In fact, now that I thought about it, I was missing one glove entirely. The first was still clipped to the zipper of my parka, but the other had gone AWOL. I tried to remember when I'd last had it. The lobby, I figured. I'd worn the gloves when getting off the shuttle in the motel parking lot but had removed them in the lobby to warm my hands by the fire. The fire had turned out to be a fake—some ceramic logs with cheap plastic flames dancing among them—but I hadn't seen my other glove since then.

“I'll be right back,” I said.

“Where are you going?” Chip questioned. “To see Erica?”

“Why would I be going to see Erica?” I asked.

“Because you're madly in love with her,” Chip replied.

Yet another piece of top-secret information that everyone at spy school knew anyhow. Although this wasn't really a testament to any great spy skills on Chip's part; practically every guy at spy school had a crush on Erica. “I'm not seeing Erica. I lost my glove.”

“Ah, the old ‘pretending to lose your glove so you can go see Erica' trick,” Jawa teased. “Can't fool us with that one.”

“I'll be right back,” I said, then stepped through the flimsy door into the parking lot.

It wasn't much colder outside than it had been inside. The sun was already sinking below the mountains on the horizon, casting the valley in shadow, but the sky was still brilliant blue above. Across the highway, I could see the snowy slopes of Vail Mountain, giant white slashes through green forests with skiers wending their way down them.

Something suddenly nailed me in the head, just behind my right ear. For a moment I was terrified that I'd already been ambushed by the enemy, but then the sensation of cold wetness kicked in and I realized the weapon had merely been a snowball.

Hank Schacter, Chip's seventeen-year-old brother, emerged from around the side of the motel, smirking, two more snowballs at the ready. Hank was a meathead and a jerk. I never would have willingly invited him on a mission, but as my resident adviser at spy school, he'd been brought
along as a chaperone. Somehow, he'd scored his own space—albeit an extremely cramped one that barely had room for a twin bed. “We're on a CIA mission, Ripley,” he scolded. “You can't drop your guard like that. We can't have anyone making dumb mistakes.”

“Like announcing that we're on a CIA mission in a public space?” I asked.

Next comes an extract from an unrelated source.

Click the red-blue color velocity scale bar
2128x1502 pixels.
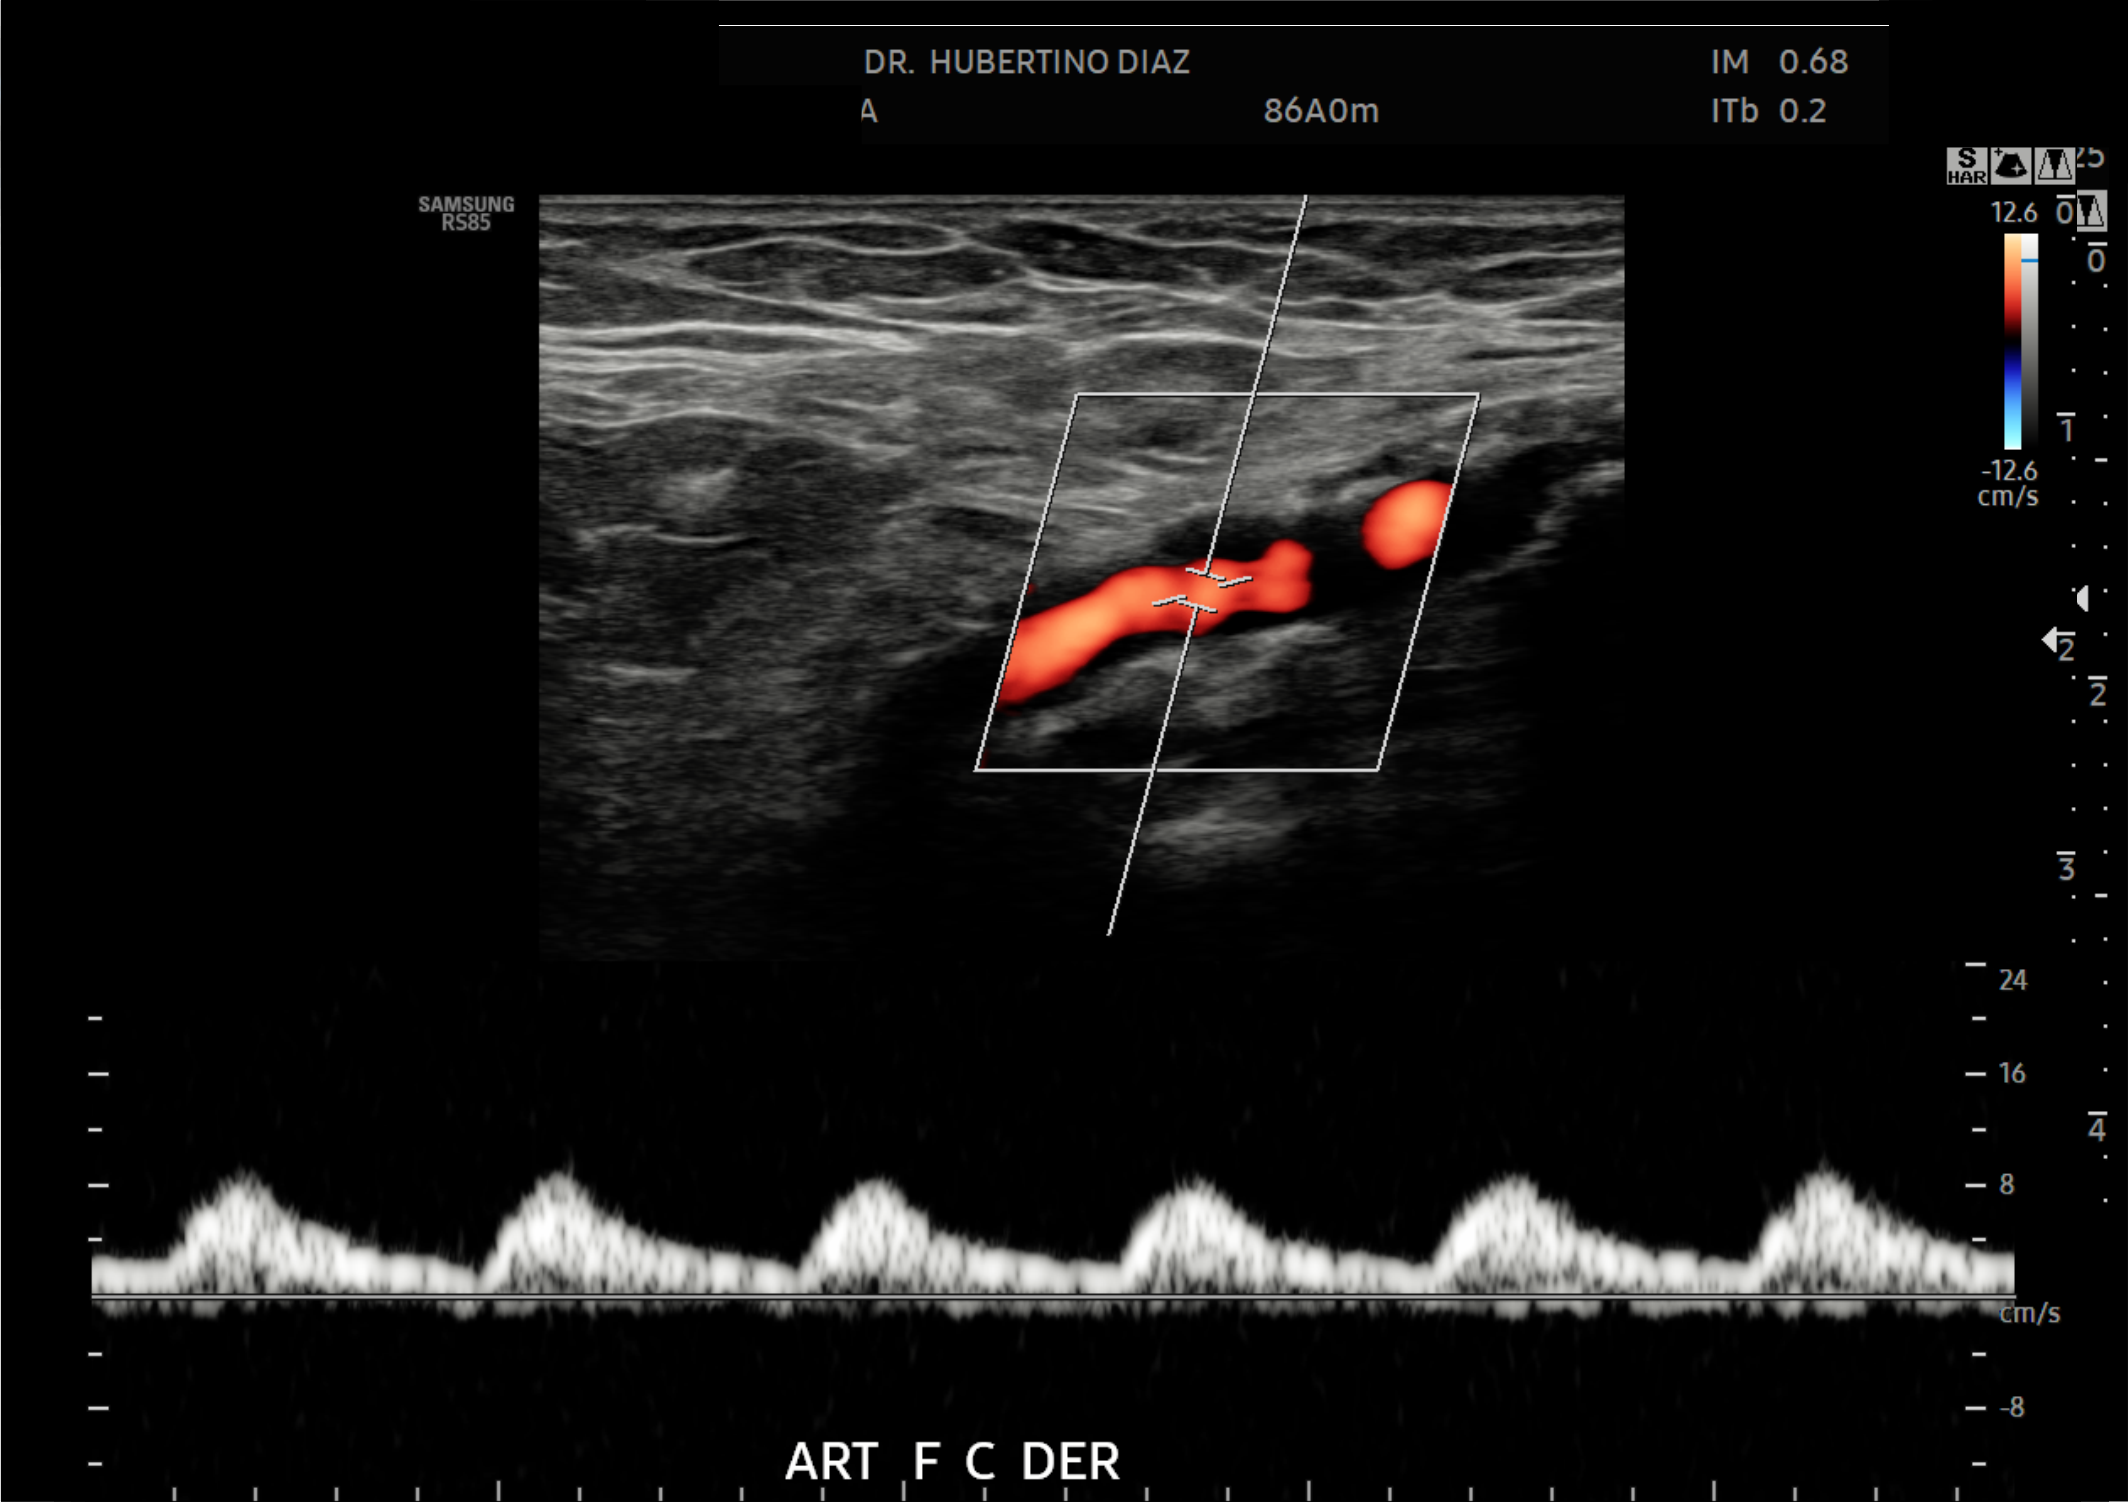pos(2012,341)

Hank tried to think of a response, failed, and then threw another snowball at me.

I tried to dodge it, but wasn't fast enough. It thwacked me in the chest.

“Lousy reflexes, too,” Hank chided. “You better hope the heat doesn't come down on this operation, or you're gonna be dead meat.”

I looked around for cover, but there wasn't any in the parking lot. The few cars were too far away. And there wasn't any snow nearby to fight back with; it had all been pummeled into slush.

The third snowball smacked me in the face. Snow cascaded down into my jacket.

“You're pathetic!” Hank snarled. “If you want to survive, you need to think! You need to keep your guard up at all times. If you allow yourself to be distracted for so much as one second, you're gonna end up in serious trouble.”

“Like you?” a voice asked.

Hank spun around, startled, to find Erica fifteen feet away, standing next to a large pile of snowballs. Meanwhile, Hank had thrown his last one at me and was unarmed. Instantly, his demeanor changed from cocky to weaselly. “Hold on, Erica,” he pleaded. “I was just trying to teach Ben a lesson. . . .”

“So now I'll teach you one,” Erica said. “Don't be a jerk, or
this
will happen.” With that, she unleashed a fusillade of snowballs, moving so fast Hank might as well have been shot with a snowball machine gun. Hank ran, but Erica predicted his every move, pegging him repeatedly, until he finally escaped into the safety of the lobby.